Department of Microbiology, Immunology and Molecular Genetics, University of Kentucky College of Medicine, Lexington, KY 40536, USA.
Cell Microbiol. 2012 Apr;14(4):589-607. doi: 10.1111/j.1462-5822.2011.01745.x. Epub 2012 Feb 8.
Nutrient sensing and the capacity to respond to starvation is tightly regulated as a means of cell survival. Among the features of the starvation response are induction of both translational repression and autophagy. Despite the fact that intracellular parasite like Toxoplasma gondii within a host cell predicted to be nutrient rich, they encode genes involved in both translational repression and autophagy. We therefore examined the consequence of starvation, a classic trigger of autophagy, on intracellular parasites. As expected, starvation results in the activation of the translational repression system as evidenced by elevation of phosphorylated TgIF2α (TgIF2α-P). Surprisingly, we also observe a rapid and selective fragmentation of the single parasite mitochondrion that leads irreversibly to parasite death. This profound effect was dependent primarily on the limitation of amino acids and involved signalling by the parasite TOR homologue. Notably, the effective blockade of mitochondrial fragmentation by the autophagy inhibitor 3-methyl adenine (3-MA) suggests an autophagic mechanism. In the absence of a documented apoptotic cascade in T. gondii, the data suggest that autophagy is the primary mechanism of programmed cell death in T. gondii and potentially other related parasites.

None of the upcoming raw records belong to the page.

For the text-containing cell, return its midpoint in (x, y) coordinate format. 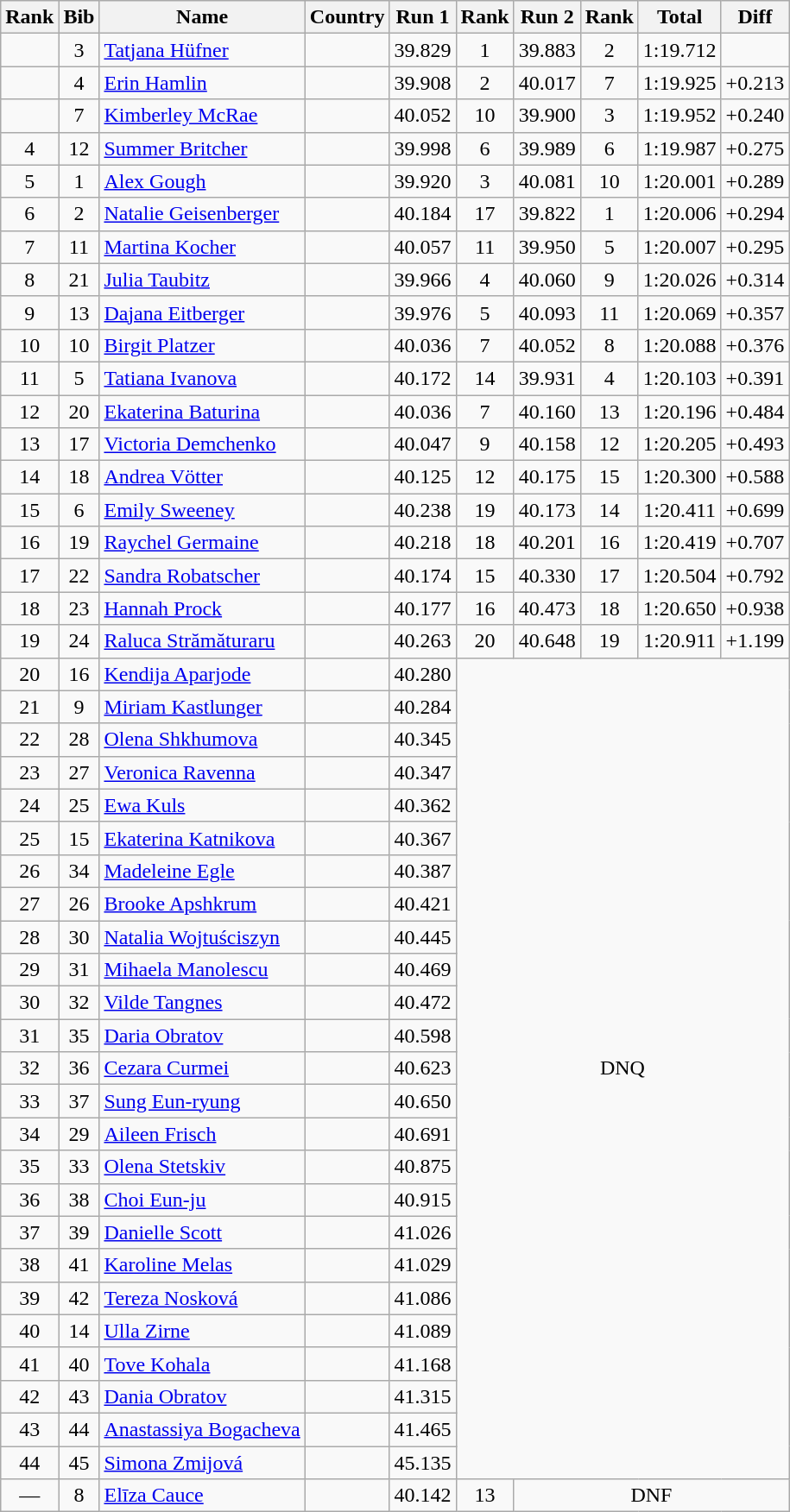
40.367 (423, 838)
Raluca Strămăturaru (202, 641)
+0.289 (755, 181)
Madeleine Egle (202, 871)
40.177 (423, 609)
Dania Obratov (202, 1397)
Sandra Robatscher (202, 576)
40.875 (423, 1167)
41.168 (423, 1364)
Run 1 (423, 17)
40.017 (547, 83)
41.465 (423, 1430)
39.950 (547, 247)
1:19.712 (679, 50)
Daria Obratov (202, 1036)
+0.240 (755, 116)
40.060 (547, 280)
Julia Taubitz (202, 280)
40.362 (423, 806)
40.057 (423, 247)
Ekaterina Katnikova (202, 838)
+0.376 (755, 345)
1:20.650 (679, 609)
Raychel Germaine (202, 543)
1:20.411 (679, 510)
Danielle Scott (202, 1233)
Choi Eun-ju (202, 1200)
40.184 (423, 214)
40.173 (547, 510)
1:20.026 (679, 280)
+0.493 (755, 445)
1:20.088 (679, 345)
DNF (651, 1496)
Run 2 (547, 17)
40.915 (423, 1200)
Tereza Nosková (202, 1299)
40.650 (423, 1102)
40.445 (423, 937)
+0.275 (755, 149)
39.989 (547, 149)
Diff (755, 17)
+0.938 (755, 609)
Elīza Cauce (202, 1496)
Sung Eun-ryung (202, 1102)
40.175 (547, 477)
Tatiana Ivanova (202, 378)
Ulla Zirne (202, 1331)
40.472 (423, 1003)
40.218 (423, 543)
+0.295 (755, 247)
Kendija Aparjode (202, 674)
1:20.007 (679, 247)
Dajana Eitberger (202, 313)
39.908 (423, 83)
Olena Shkhumova (202, 740)
Ekaterina Baturina (202, 412)
Victoria Demchenko (202, 445)
40.421 (423, 904)
+0.357 (755, 313)
Veronica Ravenna (202, 773)
45.135 (423, 1463)
Name (202, 17)
Natalia Wojtuściszyn (202, 937)
39.822 (547, 214)
+0.707 (755, 543)
Emily Sweeney (202, 510)
Aileen Frisch (202, 1134)
Miriam Kastlunger (202, 707)
41.029 (423, 1266)
40.263 (423, 641)
1:20.001 (679, 181)
40.623 (423, 1069)
+0.792 (755, 576)
40.158 (547, 445)
1:20.504 (679, 576)
Alex Gough (202, 181)
+0.484 (755, 412)
Cezara Curmei (202, 1069)
40.347 (423, 773)
40.172 (423, 378)
Simona Zmijová (202, 1463)
+0.699 (755, 510)
39.883 (547, 50)
40.142 (423, 1496)
+1.199 (755, 641)
Tatjana Hüfner (202, 50)
40.648 (547, 641)
Hannah Prock (202, 609)
40.330 (547, 576)
+0.314 (755, 280)
Country (347, 17)
40.238 (423, 510)
Olena Stetskiv (202, 1167)
+0.588 (755, 477)
40.081 (547, 181)
40.174 (423, 576)
39.966 (423, 280)
40.284 (423, 707)
Bib (79, 17)
Summer Britcher (202, 149)
41.026 (423, 1233)
1:20.300 (679, 477)
39.900 (547, 116)
39.920 (423, 181)
Natalie Geisenberger (202, 214)
+0.213 (755, 83)
Ewa Kuls (202, 806)
40.691 (423, 1134)
39.998 (423, 149)
Brooke Apshkrum (202, 904)
1:19.925 (679, 83)
40.598 (423, 1036)
40.047 (423, 445)
1:20.911 (679, 641)
Erin Hamlin (202, 83)
40.201 (547, 543)
DNQ (623, 1069)
1:20.006 (679, 214)
1:20.196 (679, 412)
39.976 (423, 313)
45 (79, 1463)
Karoline Melas (202, 1266)
41.089 (423, 1331)
1:19.952 (679, 116)
Birgit Platzer (202, 345)
+0.391 (755, 378)
41.315 (423, 1397)
40.387 (423, 871)
1:20.103 (679, 378)
Vilde Tangnes (202, 1003)
Kimberley McRae (202, 116)
40.473 (547, 609)
1:19.987 (679, 149)
Tove Kohala (202, 1364)
40.280 (423, 674)
39.931 (547, 378)
Anastassiya Bogacheva (202, 1430)
40.469 (423, 970)
Andrea Vötter (202, 477)
1:20.419 (679, 543)
Martina Kocher (202, 247)
40.160 (547, 412)
39.829 (423, 50)
+0.294 (755, 214)
40.345 (423, 740)
41.086 (423, 1299)
1:20.205 (679, 445)
— (29, 1496)
40.093 (547, 313)
Mihaela Manolescu (202, 970)
Total (679, 17)
40.125 (423, 477)
1:20.069 (679, 313)
Pinpoint the cell where the given text exists, returning its [X, Y] midpoint coordinate. 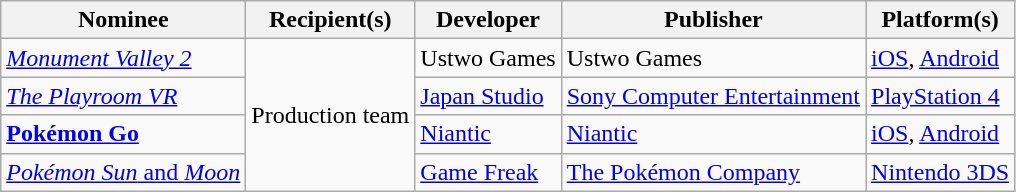
The Playroom VR [124, 96]
Pokémon Sun and Moon [124, 172]
Monument Valley 2 [124, 58]
Game Freak [488, 172]
Pokémon Go [124, 134]
The Pokémon Company [713, 172]
Production team [330, 115]
Platform(s) [940, 20]
PlayStation 4 [940, 96]
Japan Studio [488, 96]
Nintendo 3DS [940, 172]
Publisher [713, 20]
Recipient(s) [330, 20]
Sony Computer Entertainment [713, 96]
Developer [488, 20]
Nominee [124, 20]
Capture the cell that displays the provided text and extract its [X, Y] central coordinate. 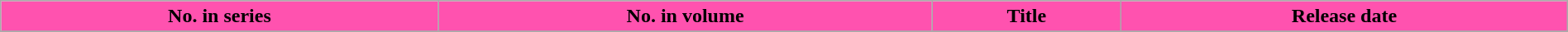
Release date [1345, 17]
No. in series [220, 17]
No. in volume [685, 17]
Title [1027, 17]
Identify which cell holds the provided text, then report its [X, Y] central coordinate. 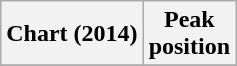
Chart (2014) [72, 34]
Peakposition [189, 34]
Locate the cell with the specified text and output its (x, y) center coordinate. 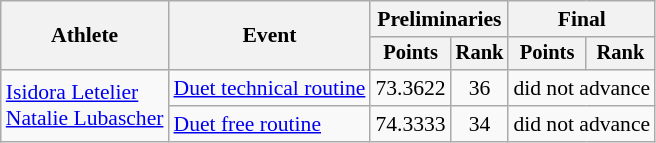
Final (582, 19)
Event (269, 36)
74.3333 (410, 124)
Isidora LetelierNatalie Lubascher (85, 106)
Athlete (85, 36)
Duet free routine (269, 124)
36 (480, 88)
Preliminaries (439, 19)
34 (480, 124)
73.3622 (410, 88)
Duet technical routine (269, 88)
Extract the (x, y) coordinate from the center of the cell holding the provided text.  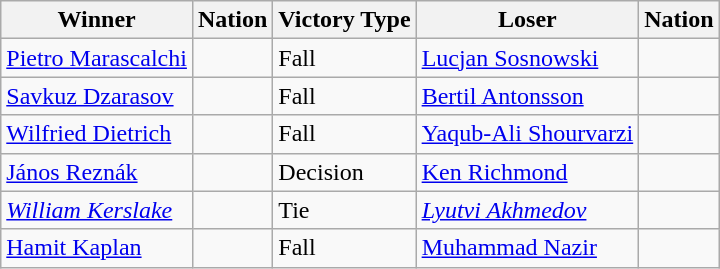
Decision (344, 172)
János Reznák (97, 172)
Ken Richmond (528, 172)
Victory Type (344, 20)
Loser (528, 20)
Savkuz Dzarasov (97, 96)
Wilfried Dietrich (97, 134)
Winner (97, 20)
Yaqub-Ali Shourvarzi (528, 134)
Lyutvi Akhmedov (528, 210)
Lucjan Sosnowski (528, 58)
Pietro Marascalchi (97, 58)
William Kerslake (97, 210)
Tie (344, 210)
Bertil Antonsson (528, 96)
Muhammad Nazir (528, 248)
Hamit Kaplan (97, 248)
Provide the [x, y] coordinate of the cell's center where the given text is located.  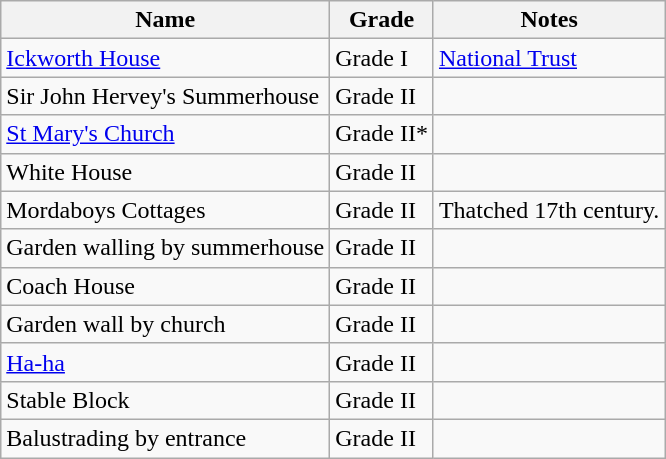
Grade [382, 20]
Sir John Hervey's Summerhouse [166, 96]
Garden wall by church [166, 324]
Balustrading by entrance [166, 438]
Thatched 17th century. [548, 210]
Stable Block [166, 400]
Ha-ha [166, 362]
Coach House [166, 286]
White House [166, 172]
St Mary's Church [166, 134]
Grade I [382, 58]
Ickworth House [166, 58]
Grade II* [382, 134]
Mordaboys Cottages [166, 210]
Garden walling by summerhouse [166, 248]
Name [166, 20]
Notes [548, 20]
National Trust [548, 58]
Locate the cell with the specified text and output its (x, y) center coordinate. 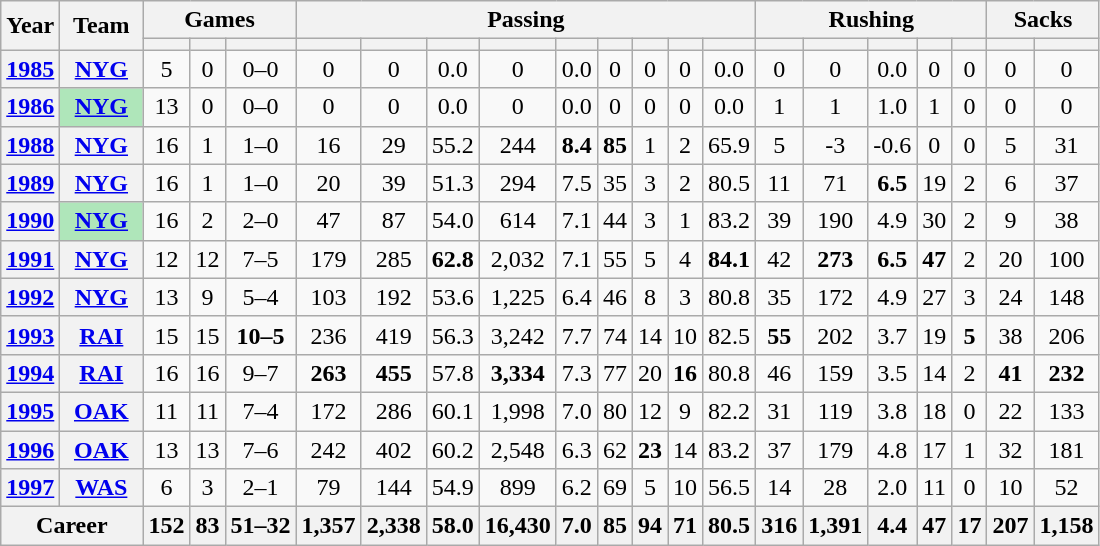
65.9 (730, 145)
-0.6 (892, 145)
18 (934, 411)
273 (836, 259)
Year (30, 26)
7.5 (576, 183)
614 (518, 221)
84.1 (730, 259)
7–4 (260, 411)
1997 (30, 488)
42 (780, 259)
3.8 (892, 411)
Career (72, 526)
1,998 (518, 411)
1986 (30, 107)
7.3 (576, 373)
1995 (30, 411)
60.1 (452, 411)
119 (836, 411)
58.0 (452, 526)
6.3 (576, 449)
206 (1066, 335)
1988 (30, 145)
54.0 (452, 221)
202 (836, 335)
44 (614, 221)
2,548 (518, 449)
10–5 (260, 335)
1,391 (836, 526)
242 (328, 449)
285 (394, 259)
402 (394, 449)
232 (1066, 373)
7.7 (576, 335)
2–0 (260, 221)
Games (220, 20)
82.2 (730, 411)
455 (394, 373)
56.3 (452, 335)
103 (328, 297)
1.0 (892, 107)
41 (1010, 373)
60.2 (452, 449)
263 (328, 373)
3,334 (518, 373)
148 (1066, 297)
181 (1066, 449)
1993 (30, 335)
83 (208, 526)
16,430 (518, 526)
1996 (30, 449)
7–6 (260, 449)
8.4 (576, 145)
57.8 (452, 373)
7–5 (260, 259)
2.0 (892, 488)
3.5 (892, 373)
1,225 (518, 297)
1991 (30, 259)
2,032 (518, 259)
74 (614, 335)
29 (394, 145)
1994 (30, 373)
51–32 (260, 526)
Sacks (1043, 20)
8 (650, 297)
1,158 (1066, 526)
23 (650, 449)
207 (1010, 526)
4.8 (892, 449)
Team (102, 26)
5–4 (260, 297)
62.8 (452, 259)
2–1 (260, 488)
94 (650, 526)
Rushing (872, 20)
6.2 (576, 488)
52 (1066, 488)
56.5 (730, 488)
54.9 (452, 488)
53.6 (452, 297)
2,338 (394, 526)
244 (518, 145)
6.4 (576, 297)
3,242 (518, 335)
152 (166, 526)
899 (518, 488)
22 (1010, 411)
55.2 (452, 145)
Passing (526, 20)
1992 (30, 297)
4.4 (892, 526)
30 (934, 221)
69 (614, 488)
1,357 (328, 526)
1990 (30, 221)
51.3 (452, 183)
-3 (836, 145)
80 (614, 411)
62 (614, 449)
79 (328, 488)
28 (836, 488)
3.7 (892, 335)
144 (394, 488)
286 (394, 411)
190 (836, 221)
WAS (102, 488)
1985 (30, 69)
27 (934, 297)
1989 (30, 183)
419 (394, 335)
316 (780, 526)
32 (1010, 449)
24 (1010, 297)
192 (394, 297)
159 (836, 373)
100 (1066, 259)
236 (328, 335)
87 (394, 221)
9–7 (260, 373)
133 (1066, 411)
77 (614, 373)
82.5 (730, 335)
294 (518, 183)
4 (686, 259)
Scan for the cell matching the given text and deliver its (x, y) coordinate at center. 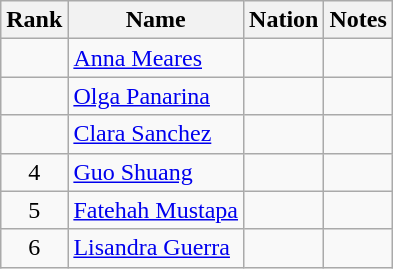
Anna Meares (156, 58)
Olga Panarina (156, 96)
6 (34, 248)
Fatehah Mustapa (156, 210)
4 (34, 172)
Guo Shuang (156, 172)
5 (34, 210)
Notes (358, 20)
Clara Sanchez (156, 134)
Name (156, 20)
Lisandra Guerra (156, 248)
Nation (284, 20)
Rank (34, 20)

营养感应和对饥饿做出反应的能力是作为一种细胞存活的手段受到严格调控的。饥饿反应的特征包括翻译抑制和自噬的诱导。尽管像刚地弓形虫这样的细胞内寄生虫在富含营养的宿主细胞中被预测为,它们编码涉及翻译抑制和自噬的基因。因此,我们研究了饥饿(自噬的经典触发因素)对细胞内寄生虫的后果。正如预期的那样,饥饿导致翻译抑制系统的激活,这表现为磷酸化 TgIF2α(TgIF2α-P)的升高。令人惊讶的是,我们还观察到寄生虫的单个线粒体迅速而选择性地碎片化,这导致寄生虫死亡不可逆转。这种深远的影响主要依赖于氨基酸的限制,并涉及寄生虫 TOR 同源物的信号转导。值得注意的是,自噬抑制剂 3-甲基腺嘌呤(3-MA)对线粒体碎片化的有效阻断表明存在自噬机制。在刚地弓形虫中没有记录到凋亡级联的情况下,数据表明自噬是刚地弓形虫和其他相关寄生虫程序性细胞死亡的主要机制。